0

I'm trying to learn assembly, and it makes sense to an extent but I have a problem. I have this source file hello.sfml:

; nasm -felf64 hello.asml && ld hello.o

    global _start

    section .text
_start:
    ; write(1, message, 13)
    mov     rax, 1          ; syscall 1 is write
    mov     rdi, 1          ; file handle 1 is stdout
    mov     rsi, message    ; address of string to output
    mov     rdx, 13         ; number of bytes in the string
    syscall                 ; invoke OS to write the string

    ; exit(0)
    mov     rax, 60         ; syscall 60 is exit
    xor     rdi, rdi
    syscall                 ; invoke OS to exit
message:
    db  "Hello, World", 10  ; the 10 is a newline character at the end

Which works perfectly. I just don't understand why particular integer registers need to be used in different cases.

So for example, by trial and error I've discovered that when saying which syscall I want, e.g.

    mov     rax, 1  
    ...
    syscall 

I put the value 1 into the integer register rax, but I can also use the integer registers eax, ax, al, or ah.

I haven't been learning assembly for very long, so it may very well be an obvious question.

If my question isn't obvious: I want to know how to decide which integer register to move values to e.g. if there's some generic system for this, or if each different intention uses a different integer register.
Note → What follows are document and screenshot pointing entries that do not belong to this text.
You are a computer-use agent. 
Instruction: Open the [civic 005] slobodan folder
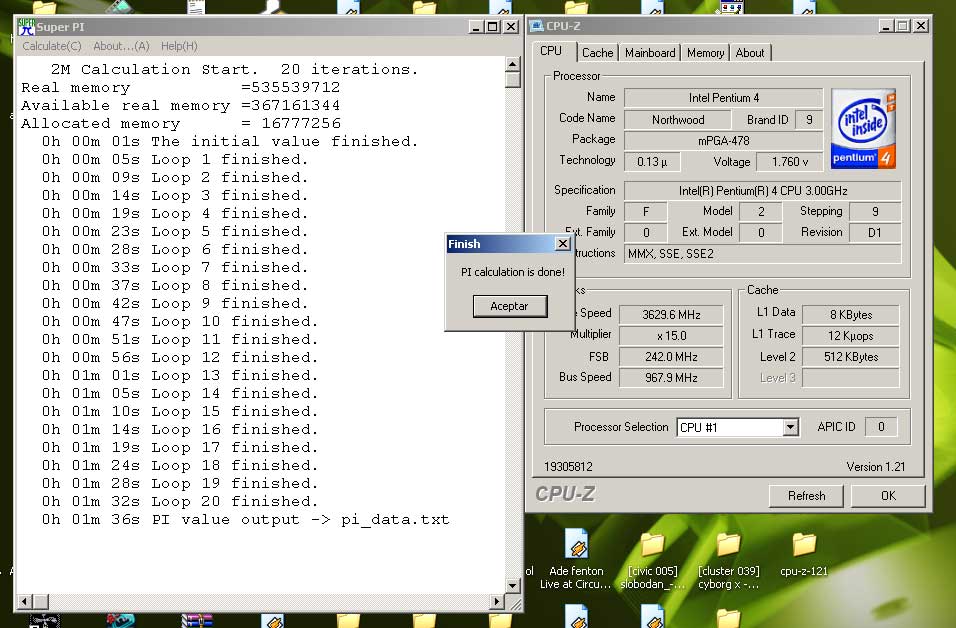click(652, 545)
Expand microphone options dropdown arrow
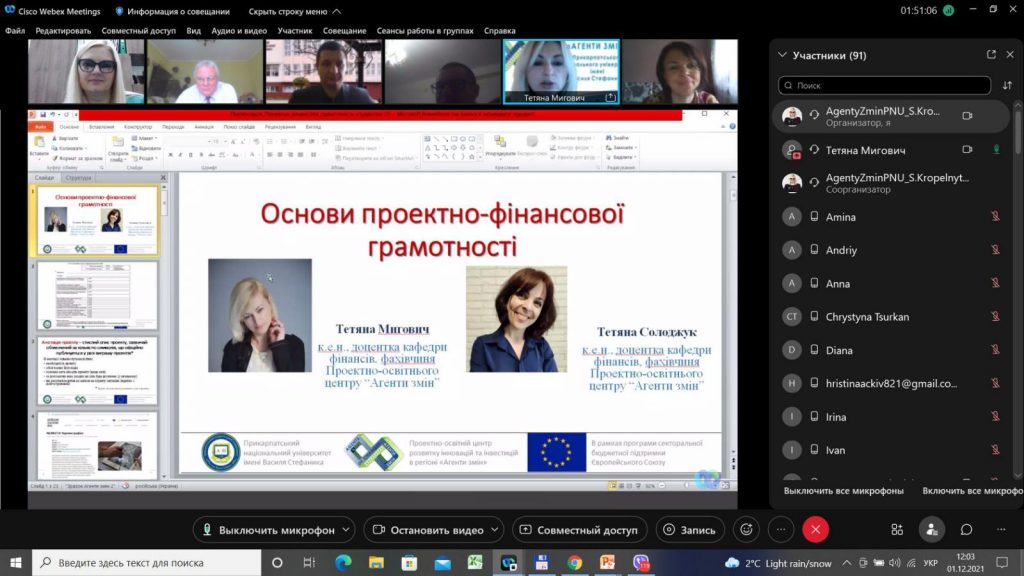This screenshot has height=576, width=1024. click(346, 530)
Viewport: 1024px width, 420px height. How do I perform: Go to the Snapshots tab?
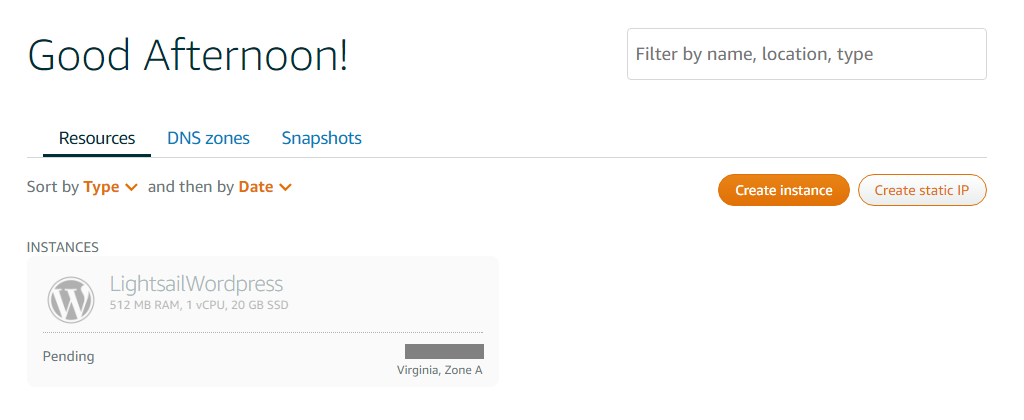click(x=321, y=138)
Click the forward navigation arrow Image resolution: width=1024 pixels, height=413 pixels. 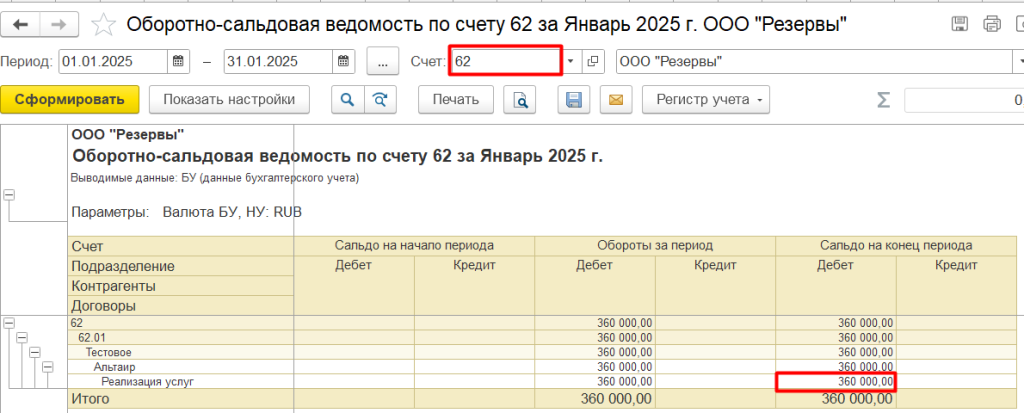click(58, 23)
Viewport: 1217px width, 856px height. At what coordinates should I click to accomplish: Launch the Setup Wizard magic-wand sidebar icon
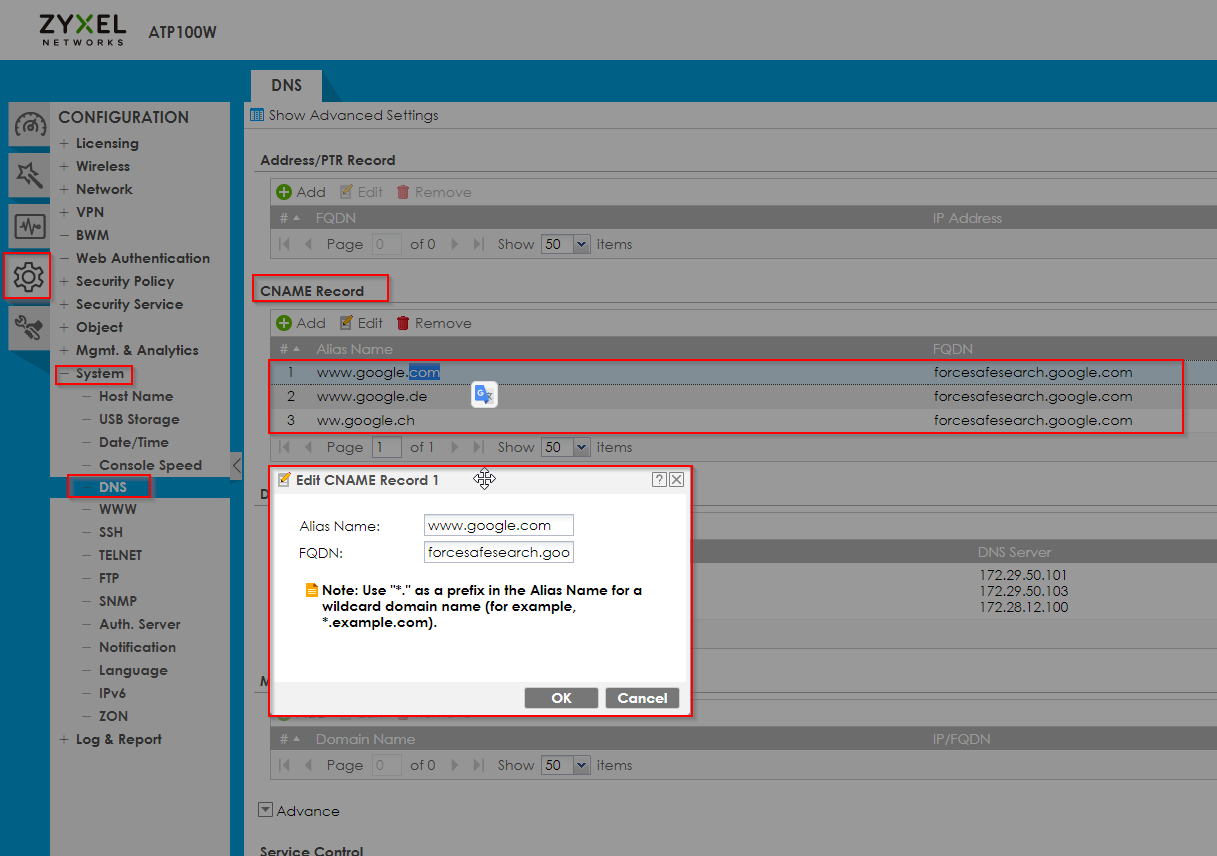click(x=29, y=176)
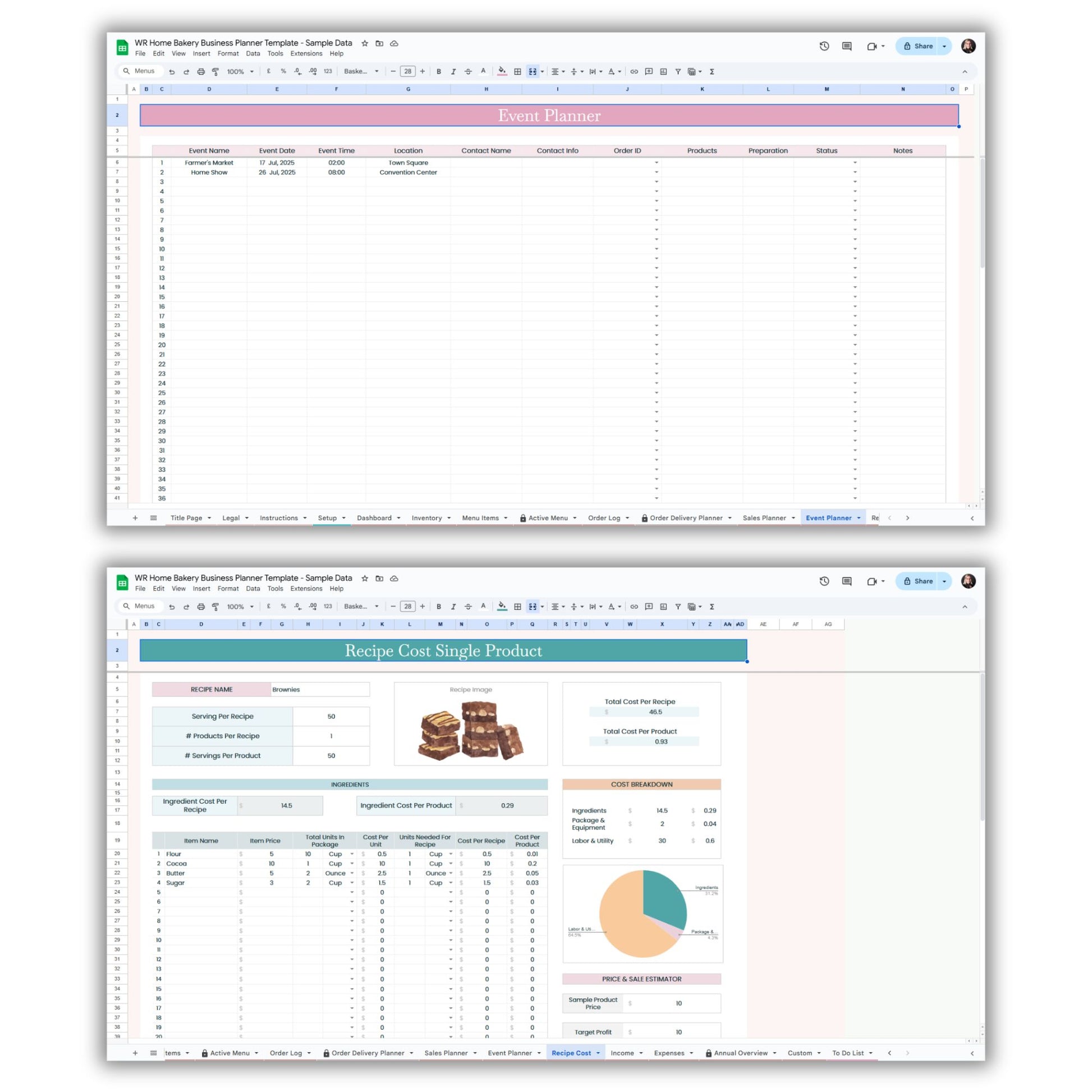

I'm using NASM on 64-bit Ubuntu.

Edit: My question is not a duplicate of this one, because where that one's asking about where you would use smaller integer registers, I'm asking for a method of deciding which integer register to use.

Jacob Garby
  • 773
  • 7
  • 22
  • The registers `al`, `ah` and `ax` comes from the old 8 and 16 bits x86 architectures. `al` is the low 8 bits of `ax` and `ah` is the high 8 bits. When the i386 was introduced with 32 bits, then `ax` became the low 16 bits of the *extended* accumulator register `eax`. Then again it was extended in the 64 bits variant into `rax`. A good Intel x86 assembly history search should have dug that up for you. Or even most good tutorials should have included this I would think. – Some programmer dude Aug 29 '17 at 15:54
  • "most good tutorials" - could you link one? The tutorial I'm using seems to not be that good – Jacob Garby Aug 29 '17 at 15:55
  • To be honest I haven't actually looked at any x86 (16, 32 or 64 bits) tutorials in quite a while, so I unfortunately have no idea which exists, and which are good or not. It was just an assertion, because I think a good tutorial should have some history in its introduction. – Some programmer dude Aug 29 '17 at 15:59
  • @Someprogrammerdude: Not necessarily history, but certainly an explanation of registers and subregisters like AL, AH, AX, EAX, RAX etc. – Rudy Velthuis Aug 29 '17 at 16:28
  • 1
    You should read the documentation for the syscall. If the value is required to be in `al` you can load `1` into `rax`, `eax`, `ax`, or `al` but not in `ah`. All the others will load `al`. Also some background reading on the typical usage of registers would be good, especially `rbp`, `rsi` and `rdi`. Also, some instructions put the result is specific registers, for example after multiplication. – Weather Vane Aug 29 '17 at 18:42
  • @WeatherVane your second sentence was very useful. – Jacob Garby Aug 29 '17 at 19:10
  • 2
    [A list of x64 linux syscalls](http://blog.rchapman.org/posts/Linux_System_Call_Table_for_x86_64/) describes which value should be written to which register. – zx485 Aug 29 '17 at 20:07
  • @zx485 _exactly_ what I was looking for, thank you! – Jacob Garby Aug 29 '17 at 20:12
  • 1
    You actually can't set just `ax` or `al` to `1`, that works only because the upper part of `rax` is set to zero. `eax` is different story, due to how x86_64 was defined by AMD, that one WILL clear the upper 32 bits of `rax`. `ah` is completely wrong, that one will not work even when `rax` was zero before `ah=1`. For `syscall` most of the arguments are 64b values, so you should set whole 64b register, but there are different ways how to do that (like `mov eax,1` actually does set also `rax` completely). – Ped7g Aug 29 '17 at 20:13

1 Answers1

4

Assembly or the x86 machine doesn't define which general purpose register (GPR) you should use, you may use any available GPR (or make one available), however, different environments define different conventions for register usage and parameter passing, and when you want to use others' code you have to obey these conventions.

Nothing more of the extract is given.